During a prominent gathering of conservatives in the first-in-the-nation primary state of New Hampshire, the largest spattering of boos among the crowd didn't come at speakers' frequent mentions of President Barack Obama.

The loudest jeers came when a speaker would mention former Florida Gov. Jeb Bush.

"You know, I heard Jeb Bush the other day," mogul Donald Trump said during his speech at the Freedom Summit, hosted by the conservative groups Citizens United and the Americans for Prosperity Foundation. He paused in his speech as the boos started.

As chatter heats up about a Bush possibly running for president in 2016, he faces a potentially significant obstacle — convincing the conservative base to rally around him as a Republican nominee.

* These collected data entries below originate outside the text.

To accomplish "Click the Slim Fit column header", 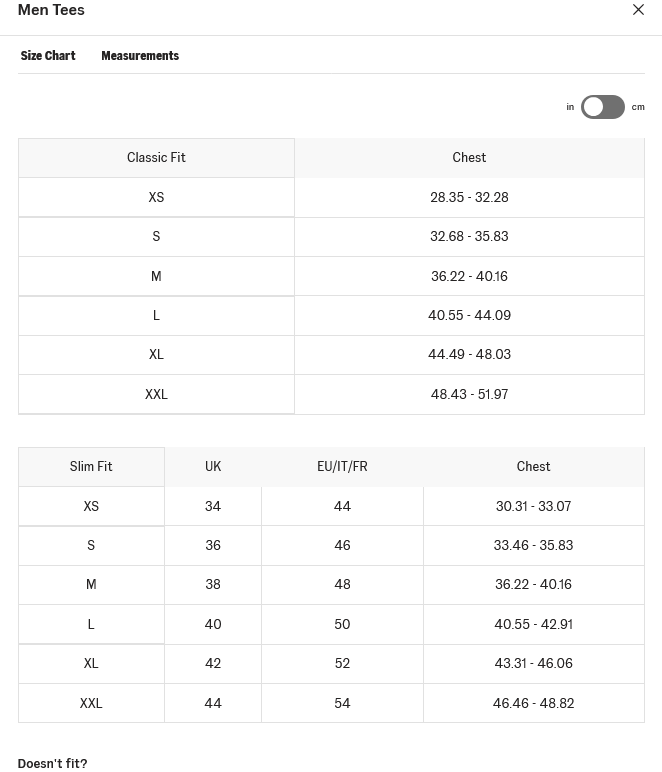I will (x=91, y=467).
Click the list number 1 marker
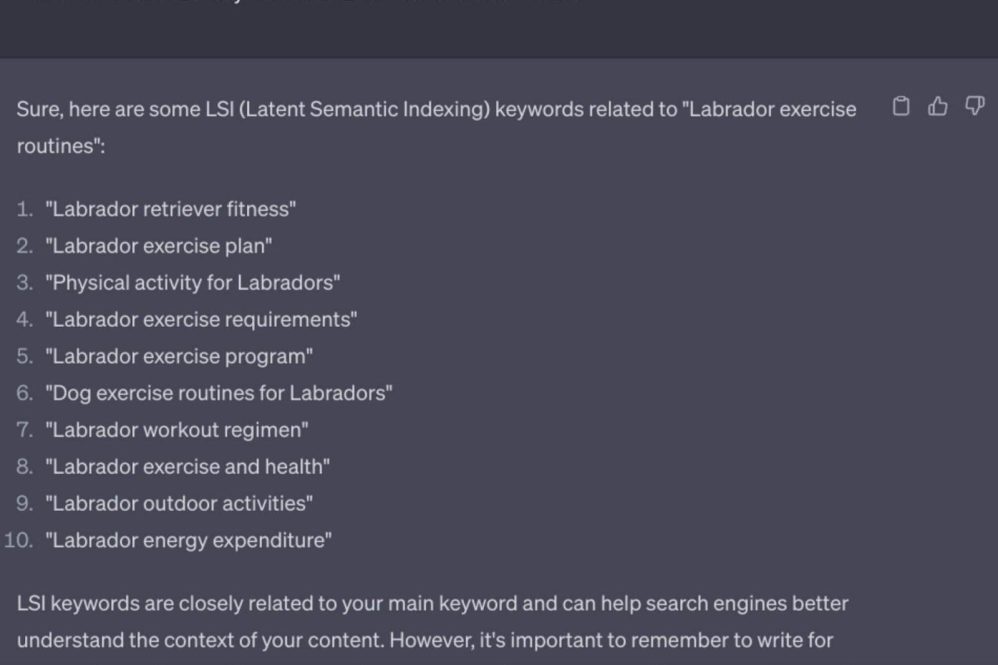Screen dimensions: 998x665 coord(24,209)
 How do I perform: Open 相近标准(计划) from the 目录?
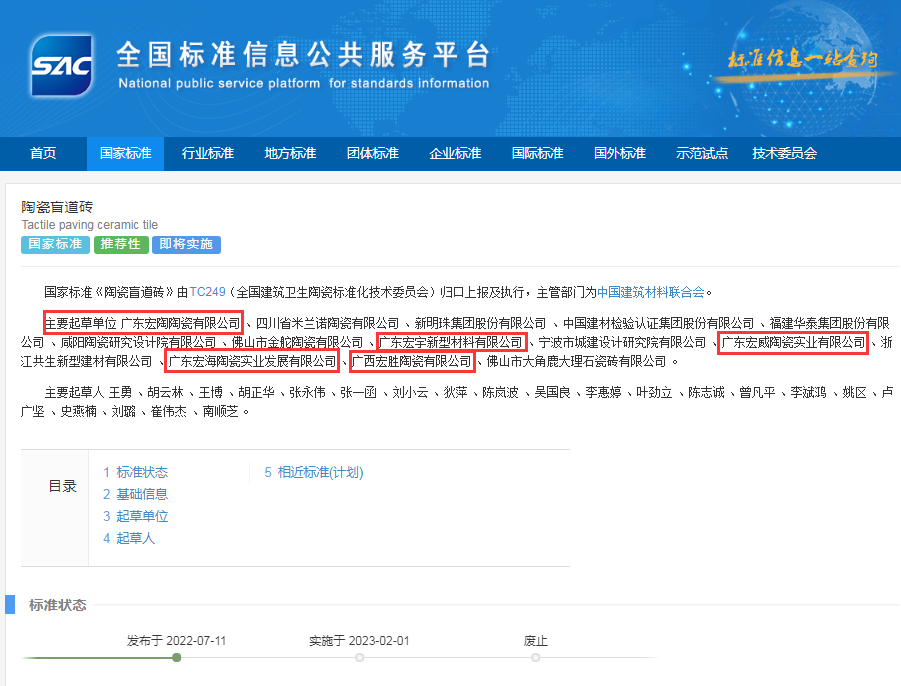320,472
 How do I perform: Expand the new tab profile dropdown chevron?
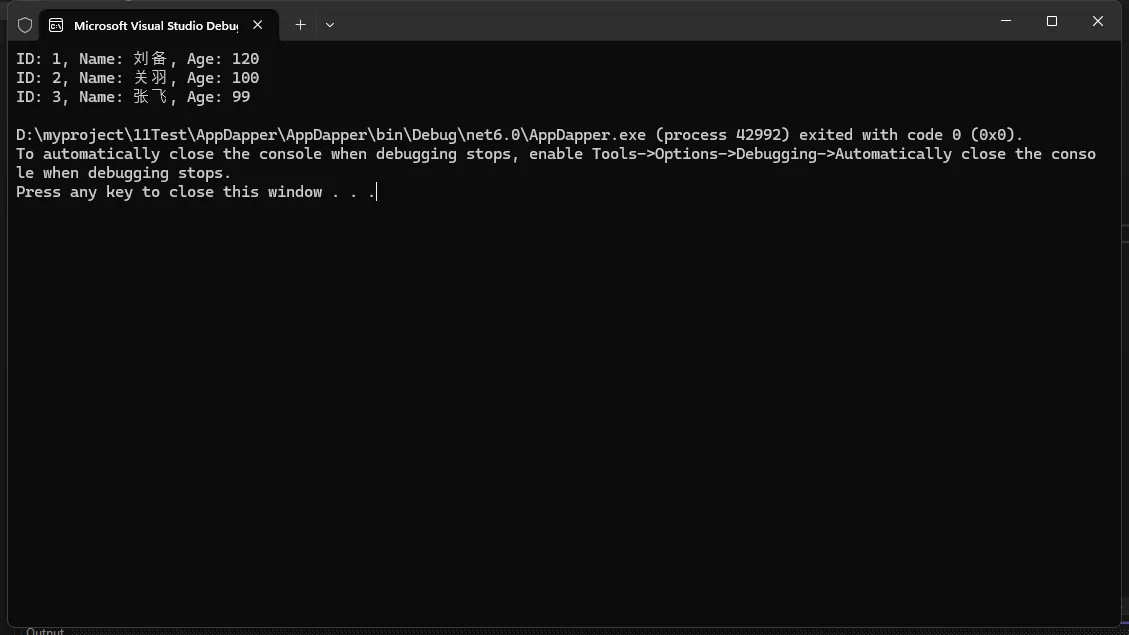[x=330, y=25]
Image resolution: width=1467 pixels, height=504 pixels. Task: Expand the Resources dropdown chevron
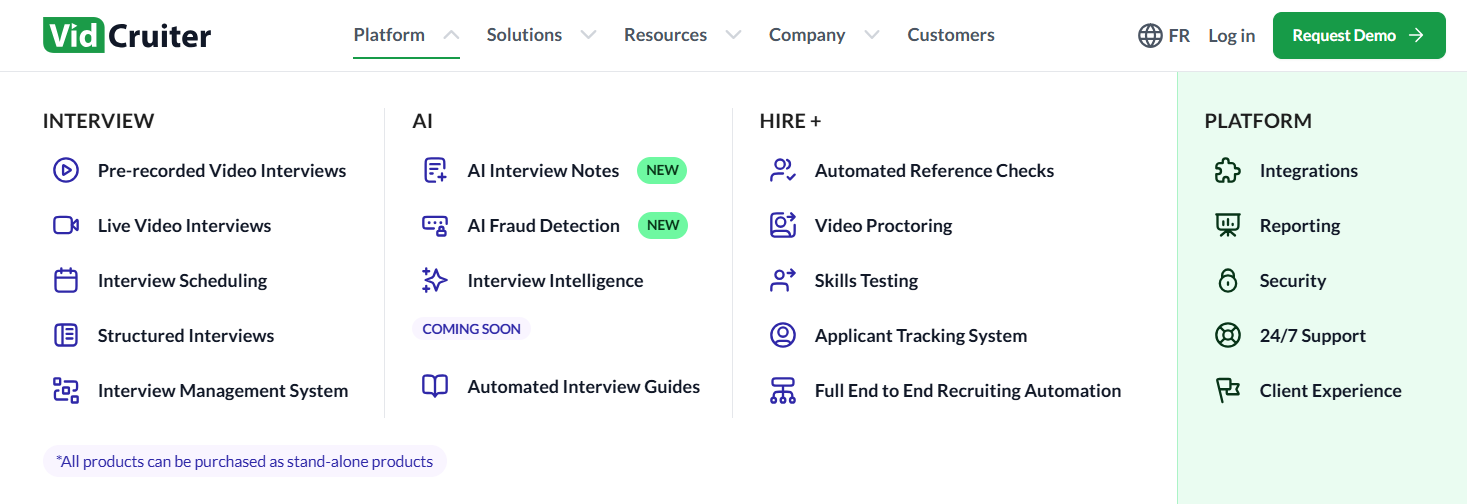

Conservatives' problems with Bush, the brother of former President George W. Bush and younger son of President George H.W. Bush, are threefold. First, he supports overhauling the nation's immigration system, something that has made some on the right charge he supports "amnesty" for undocumented immigrants living in the US. Bush also has embraced the Common Core educational standards, a policy that is quickly becoming the "Obamacare" of education on the right.

And, to a lesser extent, conservatives also agree with the sentiment of Bush over-saturation. They are tired of the Bush name representing the Republican Party, and they want to avoid a potential third Bush in office over the last five presidencies.

" Bush as a last name" is an issue, said Erick Erickson, the editor in chief of the conservative news site RedState. "It is the same problems the Democrats have. 'Let’s go forward by going backward.' Not exactly a winning slogan."

But the base's problem with Bush begins with his positions on immigration and education. Some conservatives see Bush as pseudo-repeat version of 2012 presidential nominee Mitt Romney — a candidate they were reluctant to back in the 2012 election, before he became the Republican Party's go-to surrogate in this election cycle.

Steve Deace, a prominent conservative in the crucial early presidential state of Iowa, summed up conservatives' problem with Jeb Bush: He's everything they hated about Romney, and nothing they liked about him.

" I'm saying there's a chance" Bush could win the backing of conservatives and the nomination, Deace told Business Insider in an email, adding, "The same chance I have to look good in a thong."

mitt romney marco rubio jeb bush
mitt romney marco rubio jeb bush

Getty Images/Joe Raedle From left, Mitt Romney, Marco Rubio, and Jeb Bush in 2012.


Bush was the target of ire at the Freedom Summit in April because of remarks he made earlier in the week about undocumented immigrants — many of whom, he said, came to the US out of an "act of love" for their families.